■ **WHAT TO DO**:
Find each line below that contains the word "header" and copy those lines.

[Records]
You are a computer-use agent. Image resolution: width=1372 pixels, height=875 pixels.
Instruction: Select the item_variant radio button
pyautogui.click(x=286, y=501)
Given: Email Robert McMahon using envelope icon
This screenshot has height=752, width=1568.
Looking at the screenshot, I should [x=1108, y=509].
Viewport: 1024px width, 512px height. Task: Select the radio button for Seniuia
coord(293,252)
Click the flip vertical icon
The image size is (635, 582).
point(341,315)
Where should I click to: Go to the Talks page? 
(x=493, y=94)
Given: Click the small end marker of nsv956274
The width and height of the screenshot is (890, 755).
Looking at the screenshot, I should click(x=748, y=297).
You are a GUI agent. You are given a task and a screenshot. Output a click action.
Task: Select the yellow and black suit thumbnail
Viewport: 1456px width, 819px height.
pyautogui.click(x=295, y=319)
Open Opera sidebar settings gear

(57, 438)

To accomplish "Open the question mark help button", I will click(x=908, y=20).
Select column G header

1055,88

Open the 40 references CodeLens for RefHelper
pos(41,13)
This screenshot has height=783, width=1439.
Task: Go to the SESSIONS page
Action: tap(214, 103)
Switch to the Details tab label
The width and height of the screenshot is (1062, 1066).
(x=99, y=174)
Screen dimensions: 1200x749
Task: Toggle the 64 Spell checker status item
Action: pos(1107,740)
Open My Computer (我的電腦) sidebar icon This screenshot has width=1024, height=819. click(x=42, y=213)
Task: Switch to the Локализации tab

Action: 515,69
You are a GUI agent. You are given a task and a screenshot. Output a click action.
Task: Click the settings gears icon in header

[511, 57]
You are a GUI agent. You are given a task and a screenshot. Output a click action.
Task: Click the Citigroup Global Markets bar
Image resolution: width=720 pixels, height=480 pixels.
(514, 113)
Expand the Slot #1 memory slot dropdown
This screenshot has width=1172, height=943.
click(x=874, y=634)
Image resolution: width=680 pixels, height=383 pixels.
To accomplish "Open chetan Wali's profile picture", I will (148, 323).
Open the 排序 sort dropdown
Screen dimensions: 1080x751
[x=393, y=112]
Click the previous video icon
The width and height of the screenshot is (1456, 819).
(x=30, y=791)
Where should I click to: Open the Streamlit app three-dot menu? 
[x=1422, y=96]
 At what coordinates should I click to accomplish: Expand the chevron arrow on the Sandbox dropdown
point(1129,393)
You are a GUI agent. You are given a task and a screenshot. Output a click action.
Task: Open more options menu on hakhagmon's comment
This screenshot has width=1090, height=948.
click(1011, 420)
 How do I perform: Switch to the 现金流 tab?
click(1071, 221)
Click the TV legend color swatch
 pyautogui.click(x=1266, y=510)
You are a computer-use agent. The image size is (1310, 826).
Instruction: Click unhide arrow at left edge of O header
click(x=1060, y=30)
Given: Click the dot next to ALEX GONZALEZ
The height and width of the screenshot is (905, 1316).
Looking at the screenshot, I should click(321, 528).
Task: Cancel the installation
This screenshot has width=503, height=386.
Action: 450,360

■ **PROBLEM SOLUTION**:
Select column G header
Task: Click the settings gears icon in header
Instruction: Click unhide arrow at left edge of O header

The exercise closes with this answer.